▸ **PROMPT**
Using the listing below, work out how many lines contain the word "Toggle", and respond with that number alone.

▸ **MATERIAL FOR THIS TASK**

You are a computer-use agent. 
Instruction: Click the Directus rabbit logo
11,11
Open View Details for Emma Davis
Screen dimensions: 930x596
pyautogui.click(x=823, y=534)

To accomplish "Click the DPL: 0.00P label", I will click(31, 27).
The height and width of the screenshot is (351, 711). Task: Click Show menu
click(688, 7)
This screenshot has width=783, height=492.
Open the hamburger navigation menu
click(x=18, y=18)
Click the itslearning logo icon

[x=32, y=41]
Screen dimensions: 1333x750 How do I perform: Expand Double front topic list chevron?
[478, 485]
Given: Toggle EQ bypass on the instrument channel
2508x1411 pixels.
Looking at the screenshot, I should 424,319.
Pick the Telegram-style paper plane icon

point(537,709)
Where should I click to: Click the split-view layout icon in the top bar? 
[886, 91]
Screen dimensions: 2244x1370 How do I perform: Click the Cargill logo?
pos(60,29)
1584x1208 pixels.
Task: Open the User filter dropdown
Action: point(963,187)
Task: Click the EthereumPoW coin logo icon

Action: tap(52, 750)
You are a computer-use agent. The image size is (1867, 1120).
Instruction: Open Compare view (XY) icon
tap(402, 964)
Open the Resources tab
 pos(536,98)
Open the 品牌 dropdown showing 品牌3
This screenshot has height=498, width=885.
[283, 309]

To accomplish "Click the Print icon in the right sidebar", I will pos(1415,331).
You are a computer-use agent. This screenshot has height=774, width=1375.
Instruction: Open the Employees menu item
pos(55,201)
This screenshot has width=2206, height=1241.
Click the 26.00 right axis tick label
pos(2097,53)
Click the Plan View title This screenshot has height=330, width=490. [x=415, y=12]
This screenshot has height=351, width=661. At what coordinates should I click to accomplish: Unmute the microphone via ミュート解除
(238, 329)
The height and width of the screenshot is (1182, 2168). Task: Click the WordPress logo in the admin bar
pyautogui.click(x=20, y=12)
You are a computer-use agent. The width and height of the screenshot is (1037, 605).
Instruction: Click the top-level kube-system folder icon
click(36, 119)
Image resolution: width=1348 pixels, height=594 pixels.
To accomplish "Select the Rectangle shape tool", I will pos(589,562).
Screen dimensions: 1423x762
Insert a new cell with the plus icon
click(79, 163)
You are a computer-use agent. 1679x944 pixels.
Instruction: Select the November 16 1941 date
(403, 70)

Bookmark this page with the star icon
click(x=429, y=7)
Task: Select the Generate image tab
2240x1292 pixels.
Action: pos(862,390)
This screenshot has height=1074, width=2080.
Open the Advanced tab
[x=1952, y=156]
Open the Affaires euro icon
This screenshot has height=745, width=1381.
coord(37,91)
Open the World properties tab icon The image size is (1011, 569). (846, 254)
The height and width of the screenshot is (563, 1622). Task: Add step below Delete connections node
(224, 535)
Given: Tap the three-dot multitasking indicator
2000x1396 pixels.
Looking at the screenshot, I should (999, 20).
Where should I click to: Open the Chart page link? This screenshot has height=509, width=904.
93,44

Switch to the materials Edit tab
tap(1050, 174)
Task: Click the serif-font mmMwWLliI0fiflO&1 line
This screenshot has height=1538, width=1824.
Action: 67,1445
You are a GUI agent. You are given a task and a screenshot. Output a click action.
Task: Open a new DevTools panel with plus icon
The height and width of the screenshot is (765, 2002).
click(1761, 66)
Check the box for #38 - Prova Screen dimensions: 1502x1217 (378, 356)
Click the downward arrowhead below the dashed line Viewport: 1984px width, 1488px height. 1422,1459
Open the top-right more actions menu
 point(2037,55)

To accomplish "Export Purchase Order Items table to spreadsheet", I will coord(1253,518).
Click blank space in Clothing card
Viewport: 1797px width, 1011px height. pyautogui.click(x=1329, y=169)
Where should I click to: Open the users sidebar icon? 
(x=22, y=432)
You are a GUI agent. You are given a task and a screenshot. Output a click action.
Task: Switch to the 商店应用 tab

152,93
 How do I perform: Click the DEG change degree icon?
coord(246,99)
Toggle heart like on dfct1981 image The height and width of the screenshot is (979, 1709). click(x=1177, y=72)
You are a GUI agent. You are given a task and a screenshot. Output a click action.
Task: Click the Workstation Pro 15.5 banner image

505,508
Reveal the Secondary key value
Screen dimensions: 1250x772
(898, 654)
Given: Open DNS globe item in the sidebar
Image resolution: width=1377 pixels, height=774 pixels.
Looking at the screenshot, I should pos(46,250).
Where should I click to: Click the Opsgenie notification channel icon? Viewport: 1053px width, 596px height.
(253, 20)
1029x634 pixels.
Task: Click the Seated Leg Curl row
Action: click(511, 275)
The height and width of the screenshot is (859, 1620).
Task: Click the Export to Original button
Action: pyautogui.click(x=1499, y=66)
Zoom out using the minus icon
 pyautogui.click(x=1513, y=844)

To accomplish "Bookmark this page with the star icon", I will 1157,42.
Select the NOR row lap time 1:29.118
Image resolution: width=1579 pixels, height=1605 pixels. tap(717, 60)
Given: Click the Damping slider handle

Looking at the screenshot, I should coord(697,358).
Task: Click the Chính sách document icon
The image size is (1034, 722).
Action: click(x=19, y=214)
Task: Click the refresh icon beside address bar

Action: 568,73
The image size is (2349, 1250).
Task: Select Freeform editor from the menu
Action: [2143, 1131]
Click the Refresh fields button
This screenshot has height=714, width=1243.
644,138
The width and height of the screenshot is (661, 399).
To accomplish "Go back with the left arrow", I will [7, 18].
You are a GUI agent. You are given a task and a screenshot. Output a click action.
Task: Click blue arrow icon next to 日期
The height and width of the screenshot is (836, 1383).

▸ **RESULT OF THE EXERCISE**
2